🤖 AI Summary
This study addresses the limitations of current hate speech detection systems, which often rely on opaque content removal mechanisms that lack interpretability and risk infringing on freedom of expression. To overcome these challenges, the authors propose an innovative hybrid approach that integrates large language models with a manually curated multilingual (English, French, and Greek) hate lexicon. The method employs a dual-pipeline architecture to separately identify identity-denigrating terms and group-targeted content, enhanced by context-aware evaluation and term disambiguation to produce grounded, human-interpretable justifications for classification decisions. Experimental results demonstrate that this approach significantly outperforms pure large language model baselines in both detection accuracy and explanation quality, offering a more transparent and trustworthy framework for content moderation.
📝 Abstract
Hate, derogatory, and offensive speech remains a persistent challenge in online platforms and public discourse. While automated detection systems are widely used, most focus on censorship or removal, raising concerns for transparency and freedom of expression, and limiting opportunities to explain why content is harmful. To address these issues, explanatory approaches have emerged as a promising solution, aiming to make hate speech detection more transparent, accountable, and informative.

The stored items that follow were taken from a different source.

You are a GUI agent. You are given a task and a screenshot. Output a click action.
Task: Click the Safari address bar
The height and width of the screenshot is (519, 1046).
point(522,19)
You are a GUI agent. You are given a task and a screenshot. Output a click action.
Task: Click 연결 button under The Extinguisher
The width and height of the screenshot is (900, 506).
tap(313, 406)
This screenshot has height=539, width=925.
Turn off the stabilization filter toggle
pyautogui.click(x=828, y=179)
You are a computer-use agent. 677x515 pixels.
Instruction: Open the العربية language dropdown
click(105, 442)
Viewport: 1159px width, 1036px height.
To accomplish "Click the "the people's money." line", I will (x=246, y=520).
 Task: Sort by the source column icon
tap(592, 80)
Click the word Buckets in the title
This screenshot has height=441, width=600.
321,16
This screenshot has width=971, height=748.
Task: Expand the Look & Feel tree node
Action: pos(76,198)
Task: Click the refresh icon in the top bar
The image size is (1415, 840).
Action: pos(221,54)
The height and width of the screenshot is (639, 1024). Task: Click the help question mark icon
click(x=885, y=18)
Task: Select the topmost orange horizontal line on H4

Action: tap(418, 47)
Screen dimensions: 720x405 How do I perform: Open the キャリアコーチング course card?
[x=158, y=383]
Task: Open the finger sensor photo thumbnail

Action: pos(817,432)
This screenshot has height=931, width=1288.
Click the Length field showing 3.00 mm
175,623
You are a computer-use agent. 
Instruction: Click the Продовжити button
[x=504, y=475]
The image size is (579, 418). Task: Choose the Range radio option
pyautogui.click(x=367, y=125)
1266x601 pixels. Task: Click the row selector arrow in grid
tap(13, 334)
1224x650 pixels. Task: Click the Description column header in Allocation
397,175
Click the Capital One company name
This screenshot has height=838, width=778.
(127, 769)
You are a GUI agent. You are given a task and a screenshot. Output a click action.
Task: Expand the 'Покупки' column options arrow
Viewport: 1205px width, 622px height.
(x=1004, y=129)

In this paper, we present a hybrid approach that combines Large Language Models (LLMs) with three newly created and curated vocabularies to detect and explain hate speech in English, French, and Greek. Our system captures both inherently derogatory expressions tied to identity characteristics and direct group-targeted content through two complementary pipelines: one that detects and disambiguates problematic terms using the curated vocabularies, and one that leverages LLMs as context-aware evaluators of group-targeting content. The outputs are fused into grounded explanations that clarify why content is flagged. Human evaluation shows that our hybrid approach is accurate, with high-quality explanations, outperforming LLM-only baselines.